Great post, as always.

Dr. Fuhrman recommends a wide variety of nuts and seeds, and probably walnuts are mentioned most often. He does not recommend that someone pick only one nut or seed, and concentrate on that. I do include walnuts nearly every day.

Re: "Another study showed that carotenoids were absorbed in proportion to the amount of fat eaten with them. So walnuts in a salad could be the additional fat."
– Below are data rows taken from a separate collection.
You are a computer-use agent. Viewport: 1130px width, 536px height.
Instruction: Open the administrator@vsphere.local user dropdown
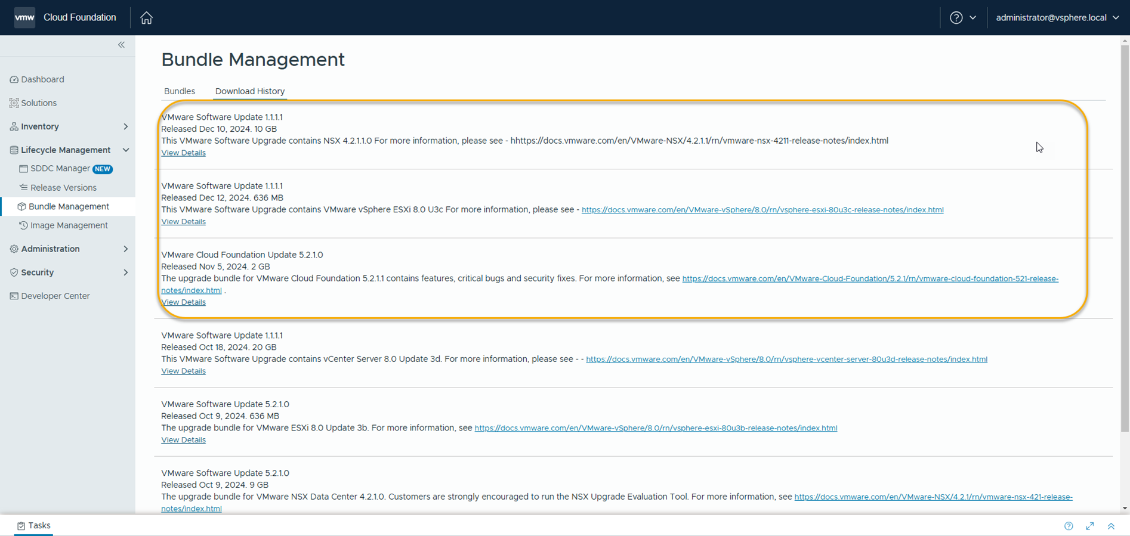[1057, 18]
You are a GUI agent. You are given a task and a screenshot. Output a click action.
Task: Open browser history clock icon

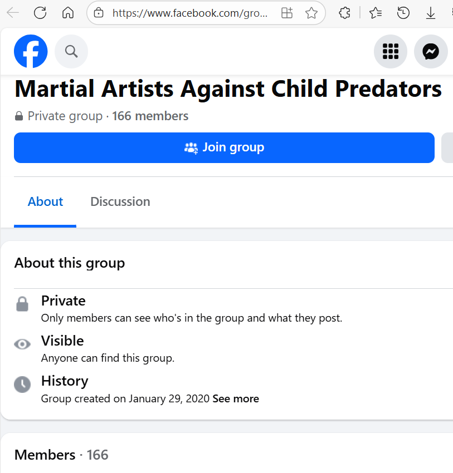tap(403, 13)
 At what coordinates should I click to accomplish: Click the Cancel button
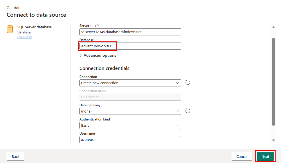click(242, 156)
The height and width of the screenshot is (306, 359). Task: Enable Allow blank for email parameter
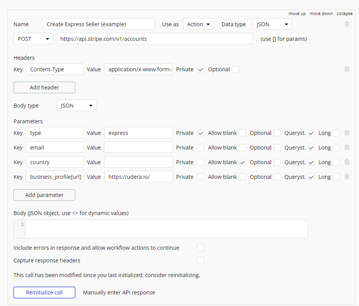[242, 148]
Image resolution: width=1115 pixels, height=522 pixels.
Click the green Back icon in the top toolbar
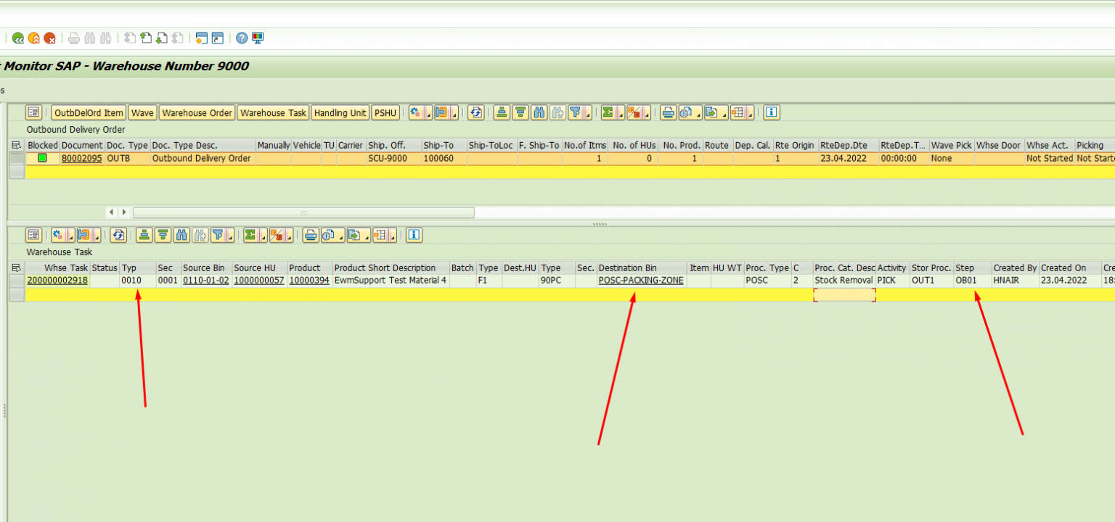coord(18,38)
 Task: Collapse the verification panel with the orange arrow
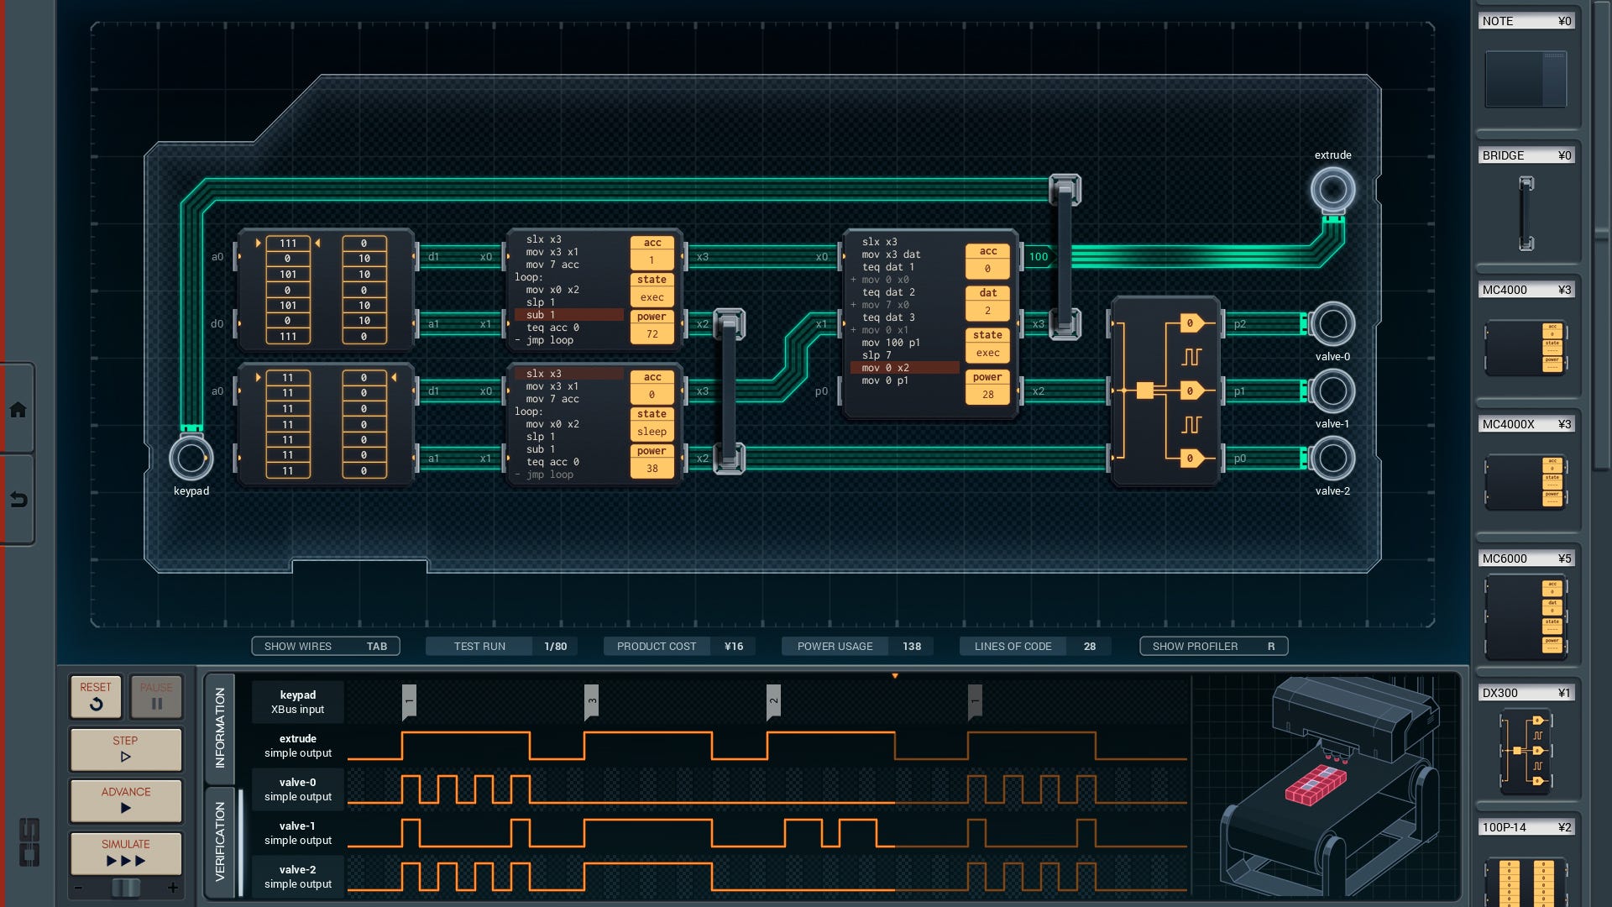click(896, 674)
Absolutely. My wife and I usually have some nut, seed, or avocado on a salad, often walnuts. For those reading, "in proportion to the amount of fat eaten with them" was a small amount of fat. If I recall correctly, in one study such as Dolores is mentioning, zero, 3 and 6 grams of fat were the amounts of fat taken with the salad, with more carotenoids absorbed. 6 grams is about 1/5 of an ounce. Some people will take this information as confirmation that their globs of salad dressing, drowning some poor little drenched lettuce leaves with oil and salt, as a healthful move. Not so at all. The healthy fat addition to a salad, is some walnuts, or other nut or seed, or avocado, for example. For those happy and healthy and meeting their health goals, Dr. Fuhrman would allow 1 teaspoon of olive oil, as part of a healthy diet.
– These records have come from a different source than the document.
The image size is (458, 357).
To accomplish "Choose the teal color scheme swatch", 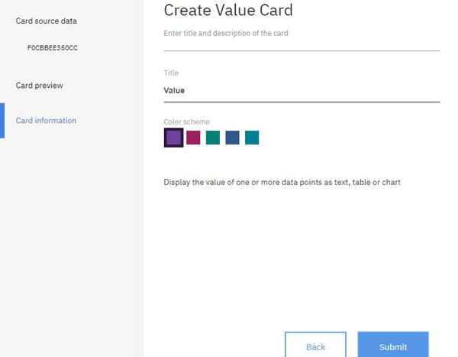I will [252, 138].
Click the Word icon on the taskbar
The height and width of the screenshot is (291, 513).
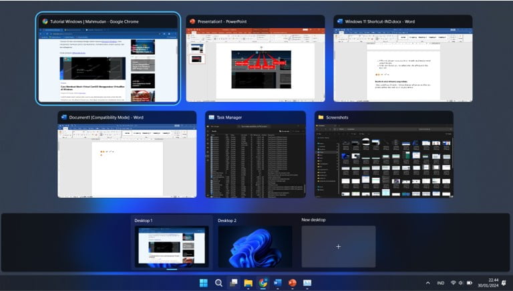[277, 283]
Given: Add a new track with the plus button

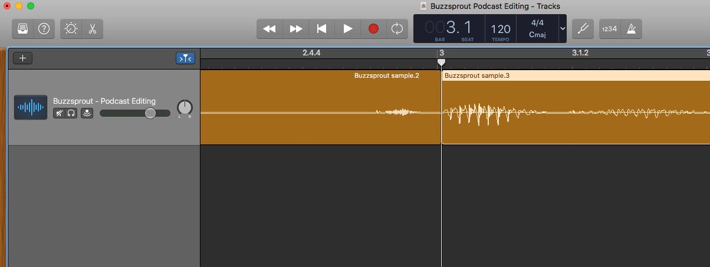Looking at the screenshot, I should (x=23, y=58).
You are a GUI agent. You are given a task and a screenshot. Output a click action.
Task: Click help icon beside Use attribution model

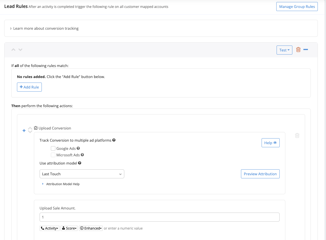point(80,163)
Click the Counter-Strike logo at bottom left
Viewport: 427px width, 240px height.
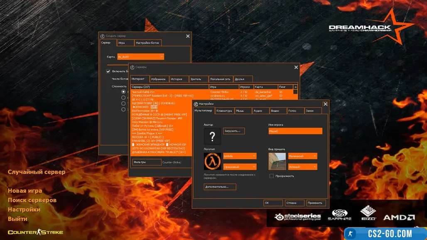tap(35, 232)
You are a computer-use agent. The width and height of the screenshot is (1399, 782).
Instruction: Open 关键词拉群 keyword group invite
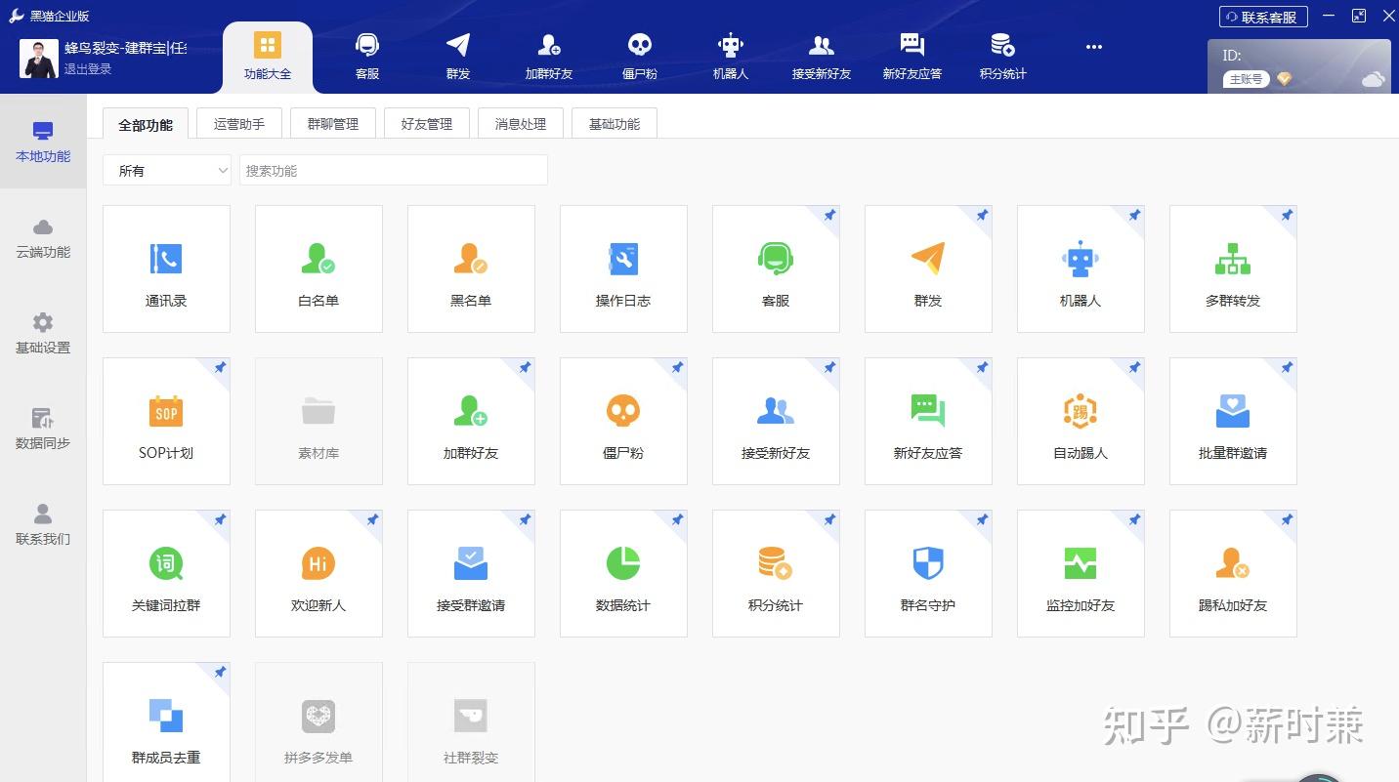[x=166, y=573]
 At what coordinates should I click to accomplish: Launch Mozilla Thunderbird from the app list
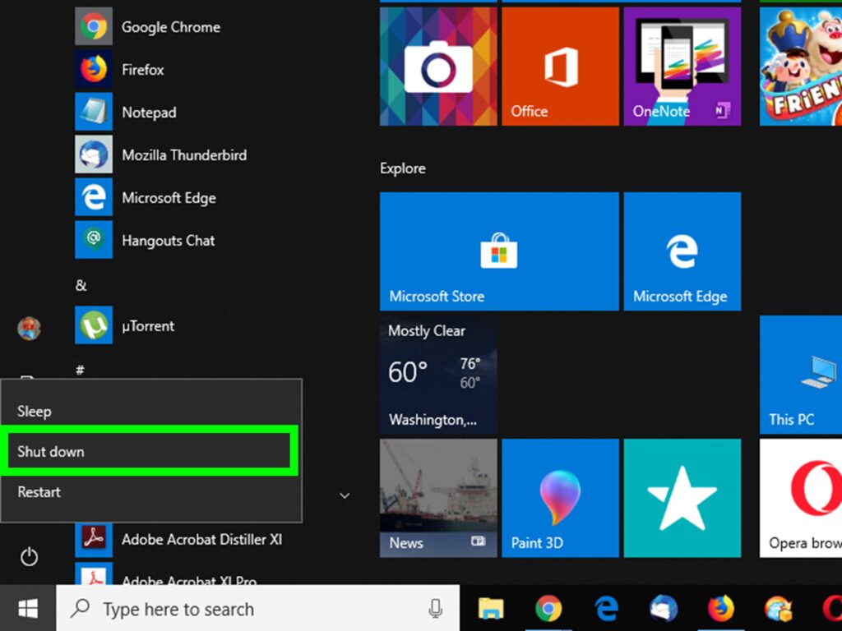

Re: "Yet another study I read showed the benefit of consuming red wine with green olive oil (not refined) which may be why Italians and Greeks had freedom from heart disease when still on their traditional diets."

The traditional Italians and Greeks were also quite scrawny, working agriculturally, etc. Also they ate lots of vegetables. If consuming wine with green olive oil is actually THE secret, then the Esselstyn study would have failed, as they quite specifically excluded all oils, and allows alcohol in moderation. Many studies appear to show a benefit to a food, by comparing to foods that we all agree are not good. Is olive oil best minimized/excluded? The authorities we follow would say so. Can you have a teaspoon? Why not?

Thanks, Dolores, for a great post, as always. I appreciate the opportunity to add my 2 cents to interesting ideas.